::: Task input :::

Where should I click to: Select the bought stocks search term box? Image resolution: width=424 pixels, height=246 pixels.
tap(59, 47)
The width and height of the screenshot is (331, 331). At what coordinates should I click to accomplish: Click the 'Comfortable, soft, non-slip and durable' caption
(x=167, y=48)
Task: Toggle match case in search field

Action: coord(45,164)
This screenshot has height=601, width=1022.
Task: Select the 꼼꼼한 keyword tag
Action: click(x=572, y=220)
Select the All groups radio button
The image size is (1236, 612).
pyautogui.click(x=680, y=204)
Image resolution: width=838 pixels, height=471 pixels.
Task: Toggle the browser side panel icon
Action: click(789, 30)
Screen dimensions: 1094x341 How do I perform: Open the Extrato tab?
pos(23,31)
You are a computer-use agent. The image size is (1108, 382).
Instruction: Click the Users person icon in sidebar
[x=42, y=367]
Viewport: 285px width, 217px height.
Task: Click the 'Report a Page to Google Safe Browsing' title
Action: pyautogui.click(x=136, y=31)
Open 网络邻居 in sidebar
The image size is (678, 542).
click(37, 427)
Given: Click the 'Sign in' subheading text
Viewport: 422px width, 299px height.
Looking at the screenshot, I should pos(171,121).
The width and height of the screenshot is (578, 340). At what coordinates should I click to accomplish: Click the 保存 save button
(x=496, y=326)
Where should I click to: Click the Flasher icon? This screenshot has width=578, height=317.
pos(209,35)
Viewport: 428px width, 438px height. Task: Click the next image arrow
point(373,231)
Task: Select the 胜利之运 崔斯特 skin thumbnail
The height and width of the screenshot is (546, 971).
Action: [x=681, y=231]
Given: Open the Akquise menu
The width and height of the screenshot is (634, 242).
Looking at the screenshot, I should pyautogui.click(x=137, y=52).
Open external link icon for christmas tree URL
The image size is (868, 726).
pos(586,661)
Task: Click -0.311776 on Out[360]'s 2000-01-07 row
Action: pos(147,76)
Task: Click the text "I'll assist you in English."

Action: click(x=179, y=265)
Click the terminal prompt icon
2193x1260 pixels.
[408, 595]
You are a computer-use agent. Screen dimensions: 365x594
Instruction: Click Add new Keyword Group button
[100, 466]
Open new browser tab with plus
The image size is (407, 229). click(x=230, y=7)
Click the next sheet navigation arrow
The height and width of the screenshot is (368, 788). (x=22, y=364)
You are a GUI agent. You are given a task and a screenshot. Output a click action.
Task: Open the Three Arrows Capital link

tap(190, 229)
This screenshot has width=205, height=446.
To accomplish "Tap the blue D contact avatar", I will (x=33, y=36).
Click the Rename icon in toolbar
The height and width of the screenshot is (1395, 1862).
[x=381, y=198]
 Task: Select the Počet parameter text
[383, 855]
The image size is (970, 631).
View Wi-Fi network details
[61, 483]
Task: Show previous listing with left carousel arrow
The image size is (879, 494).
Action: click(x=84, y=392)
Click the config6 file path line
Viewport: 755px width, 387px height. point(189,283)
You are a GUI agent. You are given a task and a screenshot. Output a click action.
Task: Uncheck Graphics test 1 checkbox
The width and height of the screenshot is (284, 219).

:::

Stated problem
Rewrite all of the records above, swapping every occurrence of "GUI agent" for "interface agent" and leaving everything else unchanged.

Written response
Where should I click to: Select the bought stocks search term box? Image resolution: width=424 pixels, height=246 pixels.
tap(59, 47)
The width and height of the screenshot is (331, 331). At what coordinates should I click to accomplish: Click the 'Comfortable, soft, non-slip and durable' caption
(x=167, y=48)
Task: Toggle match case in search field

Action: coord(45,164)
This screenshot has height=601, width=1022.
Task: Select the 꼼꼼한 keyword tag
Action: click(x=572, y=220)
Select the All groups radio button
The image size is (1236, 612).
pyautogui.click(x=680, y=204)
Image resolution: width=838 pixels, height=471 pixels.
Task: Toggle the browser side panel icon
Action: click(789, 30)
Screen dimensions: 1094x341 How do I perform: Open the Extrato tab?
pos(23,31)
You are a computer-use agent. The image size is (1108, 382).
Instruction: Click the Users person icon in sidebar
[x=42, y=367]
Viewport: 285px width, 217px height.
Task: Click the 'Report a Page to Google Safe Browsing' title
Action: pyautogui.click(x=136, y=31)
Open 网络邻居 in sidebar
The image size is (678, 542).
click(37, 427)
Given: Click the 'Sign in' subheading text
Viewport: 422px width, 299px height.
Looking at the screenshot, I should pos(171,121).
The width and height of the screenshot is (578, 340). At what coordinates should I click to accomplish: Click the 保存 save button
(x=496, y=326)
Where should I click to: Click the Flasher icon? This screenshot has width=578, height=317.
pos(209,35)
Viewport: 428px width, 438px height. Task: Click the next image arrow
point(373,231)
Task: Select the 胜利之运 崔斯特 skin thumbnail
The height and width of the screenshot is (546, 971).
Action: [x=681, y=231]
Given: Open the Akquise menu
The width and height of the screenshot is (634, 242).
Looking at the screenshot, I should pyautogui.click(x=137, y=52).
Open external link icon for christmas tree URL
The image size is (868, 726).
pos(586,661)
Task: Click -0.311776 on Out[360]'s 2000-01-07 row
Action: pos(147,76)
Task: Click the text "I'll assist you in English."

Action: click(x=179, y=265)
Click the terminal prompt icon
2193x1260 pixels.
[408, 595]
You are a computer-use agent. Screen dimensions: 365x594
Instruction: Click Add new Keyword Group button
[100, 466]
Open new browser tab with plus
The image size is (407, 229). click(x=230, y=7)
Click the next sheet navigation arrow
The height and width of the screenshot is (368, 788). (x=22, y=364)
You are a interface agent. You are given a task and a screenshot. Output a click action.
Task: Open the Three Arrows Capital link

tap(190, 229)
This screenshot has width=205, height=446.
To accomplish "Tap the blue D contact avatar", I will (x=33, y=36).
Click the Rename icon in toolbar
The height and width of the screenshot is (1395, 1862).
[x=381, y=198]
 Task: Select the Počet parameter text
[383, 855]
The image size is (970, 631).
View Wi-Fi network details
[61, 483]
Task: Show previous listing with left carousel arrow
The image size is (879, 494).
Action: click(x=84, y=392)
Click the config6 file path line
Viewport: 755px width, 387px height. point(189,283)
You are a interface agent. You are given a task and a screenshot. Output a click action.
Task: Uncheck Graphics test 1 checkbox
The width and height of the screenshot is (284, 219).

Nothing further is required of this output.